**WAS VERLANGT WIRD:** Ersetze in den Daten zwischen den Zeilen mit "Task: Open Google Chrome from taskbar" und "pyautogui.click(x=636, y=82)", beide eingeschlossen, "taskbar" durch "dock". Gib nur diese Zeilen wieder und lass alles andere unverändert.

**BEREITGESTELLTE DATEN:**
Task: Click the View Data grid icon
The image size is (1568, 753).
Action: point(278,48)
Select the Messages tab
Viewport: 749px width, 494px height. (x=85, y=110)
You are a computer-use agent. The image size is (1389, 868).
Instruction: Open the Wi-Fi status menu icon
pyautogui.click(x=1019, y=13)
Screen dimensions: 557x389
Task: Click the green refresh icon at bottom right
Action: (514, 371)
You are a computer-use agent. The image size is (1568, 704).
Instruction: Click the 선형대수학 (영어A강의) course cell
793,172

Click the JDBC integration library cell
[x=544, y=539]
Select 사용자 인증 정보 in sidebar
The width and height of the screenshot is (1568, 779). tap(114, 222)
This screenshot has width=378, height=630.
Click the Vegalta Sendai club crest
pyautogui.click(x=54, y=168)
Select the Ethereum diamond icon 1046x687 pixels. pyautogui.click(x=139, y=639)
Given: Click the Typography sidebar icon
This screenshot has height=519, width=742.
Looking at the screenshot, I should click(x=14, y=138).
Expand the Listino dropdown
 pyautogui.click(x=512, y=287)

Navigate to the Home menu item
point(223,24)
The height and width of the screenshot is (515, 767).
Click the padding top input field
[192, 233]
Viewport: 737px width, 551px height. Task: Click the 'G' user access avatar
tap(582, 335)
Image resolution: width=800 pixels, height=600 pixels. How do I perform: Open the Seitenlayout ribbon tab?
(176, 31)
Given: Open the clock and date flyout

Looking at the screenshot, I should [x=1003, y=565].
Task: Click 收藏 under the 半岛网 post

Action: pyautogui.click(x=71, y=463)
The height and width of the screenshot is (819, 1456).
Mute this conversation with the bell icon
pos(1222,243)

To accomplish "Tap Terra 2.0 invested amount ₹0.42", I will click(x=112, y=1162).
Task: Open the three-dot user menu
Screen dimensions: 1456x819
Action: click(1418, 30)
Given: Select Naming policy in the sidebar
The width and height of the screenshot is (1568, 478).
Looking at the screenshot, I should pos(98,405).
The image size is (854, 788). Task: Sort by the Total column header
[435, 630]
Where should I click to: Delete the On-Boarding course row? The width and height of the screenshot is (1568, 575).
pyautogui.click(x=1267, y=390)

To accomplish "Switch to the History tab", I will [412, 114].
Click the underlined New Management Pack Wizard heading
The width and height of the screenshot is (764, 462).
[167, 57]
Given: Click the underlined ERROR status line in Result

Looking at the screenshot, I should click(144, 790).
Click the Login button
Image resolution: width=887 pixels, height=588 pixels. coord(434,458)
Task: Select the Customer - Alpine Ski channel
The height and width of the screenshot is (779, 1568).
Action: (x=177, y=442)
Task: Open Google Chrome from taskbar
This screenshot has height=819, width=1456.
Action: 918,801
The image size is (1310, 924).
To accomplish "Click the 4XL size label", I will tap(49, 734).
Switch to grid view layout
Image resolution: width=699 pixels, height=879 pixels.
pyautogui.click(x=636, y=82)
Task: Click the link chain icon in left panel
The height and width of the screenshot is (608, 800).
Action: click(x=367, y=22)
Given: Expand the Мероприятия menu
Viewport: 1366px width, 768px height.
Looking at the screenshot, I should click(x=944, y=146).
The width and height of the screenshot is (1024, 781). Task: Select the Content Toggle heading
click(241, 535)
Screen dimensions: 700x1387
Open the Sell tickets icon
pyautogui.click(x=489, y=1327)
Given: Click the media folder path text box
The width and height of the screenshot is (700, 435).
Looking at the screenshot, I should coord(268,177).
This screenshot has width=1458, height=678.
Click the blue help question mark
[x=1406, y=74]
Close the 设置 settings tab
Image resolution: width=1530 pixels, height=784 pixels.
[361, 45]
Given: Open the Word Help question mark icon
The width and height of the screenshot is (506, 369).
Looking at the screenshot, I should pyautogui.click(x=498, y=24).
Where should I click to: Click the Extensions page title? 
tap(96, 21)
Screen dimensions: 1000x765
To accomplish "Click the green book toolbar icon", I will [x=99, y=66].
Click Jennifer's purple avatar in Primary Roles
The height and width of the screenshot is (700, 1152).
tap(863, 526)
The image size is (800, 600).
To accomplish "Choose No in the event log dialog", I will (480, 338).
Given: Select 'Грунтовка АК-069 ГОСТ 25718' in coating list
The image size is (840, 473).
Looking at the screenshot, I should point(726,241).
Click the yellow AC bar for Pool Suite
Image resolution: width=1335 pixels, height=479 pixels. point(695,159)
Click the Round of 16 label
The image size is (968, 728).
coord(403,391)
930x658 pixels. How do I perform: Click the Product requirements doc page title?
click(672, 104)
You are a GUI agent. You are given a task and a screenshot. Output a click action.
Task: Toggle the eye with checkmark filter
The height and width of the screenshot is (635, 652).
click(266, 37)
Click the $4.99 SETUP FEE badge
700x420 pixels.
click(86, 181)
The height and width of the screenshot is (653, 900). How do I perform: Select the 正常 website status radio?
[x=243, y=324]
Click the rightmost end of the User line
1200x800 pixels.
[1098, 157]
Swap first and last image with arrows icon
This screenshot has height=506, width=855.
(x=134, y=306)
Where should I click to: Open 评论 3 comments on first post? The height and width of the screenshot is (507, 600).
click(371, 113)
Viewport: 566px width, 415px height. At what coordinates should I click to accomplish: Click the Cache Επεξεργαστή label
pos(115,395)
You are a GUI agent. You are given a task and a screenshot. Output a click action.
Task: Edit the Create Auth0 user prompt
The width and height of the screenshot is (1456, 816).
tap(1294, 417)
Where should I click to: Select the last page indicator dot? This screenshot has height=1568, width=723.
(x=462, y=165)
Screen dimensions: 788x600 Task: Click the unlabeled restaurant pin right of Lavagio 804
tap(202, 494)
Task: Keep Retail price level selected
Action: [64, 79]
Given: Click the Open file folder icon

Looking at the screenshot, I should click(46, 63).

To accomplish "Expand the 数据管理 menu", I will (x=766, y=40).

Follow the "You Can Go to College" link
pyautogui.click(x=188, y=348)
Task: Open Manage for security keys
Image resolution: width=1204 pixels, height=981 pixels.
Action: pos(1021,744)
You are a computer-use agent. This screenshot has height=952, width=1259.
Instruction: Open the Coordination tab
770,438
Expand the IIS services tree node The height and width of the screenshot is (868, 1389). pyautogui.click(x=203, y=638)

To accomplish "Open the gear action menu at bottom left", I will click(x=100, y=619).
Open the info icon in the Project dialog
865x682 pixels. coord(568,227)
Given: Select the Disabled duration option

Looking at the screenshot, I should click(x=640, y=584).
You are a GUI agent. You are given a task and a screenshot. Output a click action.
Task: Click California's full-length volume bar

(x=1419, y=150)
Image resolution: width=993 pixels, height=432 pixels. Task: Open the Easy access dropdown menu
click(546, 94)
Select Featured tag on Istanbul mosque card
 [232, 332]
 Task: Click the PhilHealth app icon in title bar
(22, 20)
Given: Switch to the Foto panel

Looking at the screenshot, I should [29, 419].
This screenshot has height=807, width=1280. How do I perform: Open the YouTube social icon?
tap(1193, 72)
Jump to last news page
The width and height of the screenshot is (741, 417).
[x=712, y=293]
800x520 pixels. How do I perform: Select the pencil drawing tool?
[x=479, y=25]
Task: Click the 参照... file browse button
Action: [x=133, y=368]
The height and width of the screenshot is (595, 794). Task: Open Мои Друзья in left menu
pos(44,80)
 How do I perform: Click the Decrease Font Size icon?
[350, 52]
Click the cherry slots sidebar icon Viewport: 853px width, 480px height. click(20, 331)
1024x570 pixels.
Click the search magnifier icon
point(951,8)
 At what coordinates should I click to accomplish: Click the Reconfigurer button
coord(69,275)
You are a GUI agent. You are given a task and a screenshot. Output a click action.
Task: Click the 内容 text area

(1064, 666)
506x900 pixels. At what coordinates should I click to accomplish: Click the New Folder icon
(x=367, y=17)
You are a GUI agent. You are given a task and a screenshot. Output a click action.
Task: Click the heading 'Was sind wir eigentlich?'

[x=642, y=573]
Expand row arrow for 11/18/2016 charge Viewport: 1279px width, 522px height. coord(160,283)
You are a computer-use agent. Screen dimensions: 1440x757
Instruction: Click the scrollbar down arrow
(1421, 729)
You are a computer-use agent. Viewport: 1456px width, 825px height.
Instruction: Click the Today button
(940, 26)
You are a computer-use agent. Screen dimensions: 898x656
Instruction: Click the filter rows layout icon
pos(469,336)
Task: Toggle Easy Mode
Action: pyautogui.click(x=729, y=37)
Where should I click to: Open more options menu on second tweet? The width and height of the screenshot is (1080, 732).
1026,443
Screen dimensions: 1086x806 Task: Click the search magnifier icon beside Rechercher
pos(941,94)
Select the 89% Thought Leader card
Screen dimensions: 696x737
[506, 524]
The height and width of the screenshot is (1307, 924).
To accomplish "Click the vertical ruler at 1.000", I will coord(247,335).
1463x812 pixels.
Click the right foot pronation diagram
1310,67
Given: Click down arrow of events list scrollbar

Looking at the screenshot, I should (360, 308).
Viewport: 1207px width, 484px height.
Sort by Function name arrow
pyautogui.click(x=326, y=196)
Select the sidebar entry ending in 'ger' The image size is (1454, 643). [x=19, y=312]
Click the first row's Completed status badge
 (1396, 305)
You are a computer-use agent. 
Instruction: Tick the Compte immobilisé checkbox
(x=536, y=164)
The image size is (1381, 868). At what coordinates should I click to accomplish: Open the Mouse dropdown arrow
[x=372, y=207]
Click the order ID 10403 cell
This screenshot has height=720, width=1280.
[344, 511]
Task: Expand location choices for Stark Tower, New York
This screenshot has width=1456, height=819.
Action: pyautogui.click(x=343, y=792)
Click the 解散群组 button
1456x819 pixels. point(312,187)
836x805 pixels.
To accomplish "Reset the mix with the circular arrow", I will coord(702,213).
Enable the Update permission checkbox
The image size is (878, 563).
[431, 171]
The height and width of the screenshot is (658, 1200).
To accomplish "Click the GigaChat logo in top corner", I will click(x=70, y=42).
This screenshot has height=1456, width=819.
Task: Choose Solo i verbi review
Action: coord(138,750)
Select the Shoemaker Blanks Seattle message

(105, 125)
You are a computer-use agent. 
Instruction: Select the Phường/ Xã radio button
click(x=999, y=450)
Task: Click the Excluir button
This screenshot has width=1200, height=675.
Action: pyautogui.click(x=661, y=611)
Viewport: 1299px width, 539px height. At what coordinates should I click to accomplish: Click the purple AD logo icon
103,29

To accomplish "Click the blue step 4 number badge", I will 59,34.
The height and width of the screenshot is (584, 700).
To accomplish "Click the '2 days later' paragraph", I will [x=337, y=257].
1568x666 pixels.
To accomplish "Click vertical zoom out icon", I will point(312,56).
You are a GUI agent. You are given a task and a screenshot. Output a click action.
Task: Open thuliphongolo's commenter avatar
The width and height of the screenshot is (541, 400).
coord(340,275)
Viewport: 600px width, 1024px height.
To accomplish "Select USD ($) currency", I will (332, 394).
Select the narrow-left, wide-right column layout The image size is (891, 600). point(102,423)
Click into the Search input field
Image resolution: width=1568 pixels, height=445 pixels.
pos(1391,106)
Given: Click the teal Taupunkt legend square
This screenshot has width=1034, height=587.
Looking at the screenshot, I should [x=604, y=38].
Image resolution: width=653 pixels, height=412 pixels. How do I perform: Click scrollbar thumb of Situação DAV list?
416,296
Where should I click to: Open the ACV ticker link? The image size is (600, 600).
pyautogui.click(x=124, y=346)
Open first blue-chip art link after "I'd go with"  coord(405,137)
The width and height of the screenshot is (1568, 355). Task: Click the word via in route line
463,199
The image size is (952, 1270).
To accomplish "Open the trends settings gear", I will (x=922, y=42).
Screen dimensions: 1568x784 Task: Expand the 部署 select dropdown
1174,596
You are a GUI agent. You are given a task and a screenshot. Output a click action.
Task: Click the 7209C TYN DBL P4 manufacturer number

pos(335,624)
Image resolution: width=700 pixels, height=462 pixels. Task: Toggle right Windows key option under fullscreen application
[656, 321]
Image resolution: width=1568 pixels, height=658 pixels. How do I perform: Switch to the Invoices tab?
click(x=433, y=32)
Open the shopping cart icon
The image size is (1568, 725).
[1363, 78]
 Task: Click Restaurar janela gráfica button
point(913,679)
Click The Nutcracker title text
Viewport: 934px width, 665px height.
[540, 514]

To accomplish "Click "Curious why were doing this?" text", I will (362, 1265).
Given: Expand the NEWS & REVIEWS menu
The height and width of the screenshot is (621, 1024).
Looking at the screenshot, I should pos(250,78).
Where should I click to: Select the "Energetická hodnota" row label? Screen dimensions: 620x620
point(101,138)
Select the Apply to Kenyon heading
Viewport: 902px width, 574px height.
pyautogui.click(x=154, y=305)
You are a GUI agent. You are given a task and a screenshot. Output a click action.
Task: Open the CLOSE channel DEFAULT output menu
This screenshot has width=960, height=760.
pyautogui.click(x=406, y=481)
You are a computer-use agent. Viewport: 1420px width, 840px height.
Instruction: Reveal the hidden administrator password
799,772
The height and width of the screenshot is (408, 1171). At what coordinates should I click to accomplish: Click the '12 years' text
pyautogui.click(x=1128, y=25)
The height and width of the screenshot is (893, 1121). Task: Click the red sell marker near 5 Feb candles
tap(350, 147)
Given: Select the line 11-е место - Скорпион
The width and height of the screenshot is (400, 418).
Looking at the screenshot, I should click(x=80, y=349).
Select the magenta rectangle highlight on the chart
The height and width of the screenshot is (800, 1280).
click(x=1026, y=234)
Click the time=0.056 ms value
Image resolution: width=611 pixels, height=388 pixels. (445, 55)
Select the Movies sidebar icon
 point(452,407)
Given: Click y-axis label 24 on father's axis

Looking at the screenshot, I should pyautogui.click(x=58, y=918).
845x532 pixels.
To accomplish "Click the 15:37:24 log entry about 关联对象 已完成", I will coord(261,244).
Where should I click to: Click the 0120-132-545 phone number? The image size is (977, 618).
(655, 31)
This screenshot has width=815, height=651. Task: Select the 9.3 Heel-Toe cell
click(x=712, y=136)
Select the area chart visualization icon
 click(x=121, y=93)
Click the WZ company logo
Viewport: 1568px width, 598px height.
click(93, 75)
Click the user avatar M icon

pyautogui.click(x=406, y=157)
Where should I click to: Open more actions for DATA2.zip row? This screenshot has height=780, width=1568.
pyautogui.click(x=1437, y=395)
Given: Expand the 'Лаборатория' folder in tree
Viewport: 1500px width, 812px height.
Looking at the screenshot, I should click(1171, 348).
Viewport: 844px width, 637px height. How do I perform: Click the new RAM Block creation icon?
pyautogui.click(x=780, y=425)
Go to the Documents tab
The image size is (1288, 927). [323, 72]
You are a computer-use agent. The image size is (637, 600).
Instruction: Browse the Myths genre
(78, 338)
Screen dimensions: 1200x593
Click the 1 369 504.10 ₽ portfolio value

**ERGEBNIS DIESER AUFGABE:**
Task: Open Google Chrome from dock
This screenshot has height=819, width=1456.
Action: 918,801
The image size is (1310, 924).
To accomplish "Click the 4XL size label", I will tap(49, 734).
Switch to grid view layout
Image resolution: width=699 pixels, height=879 pixels.
pyautogui.click(x=636, y=82)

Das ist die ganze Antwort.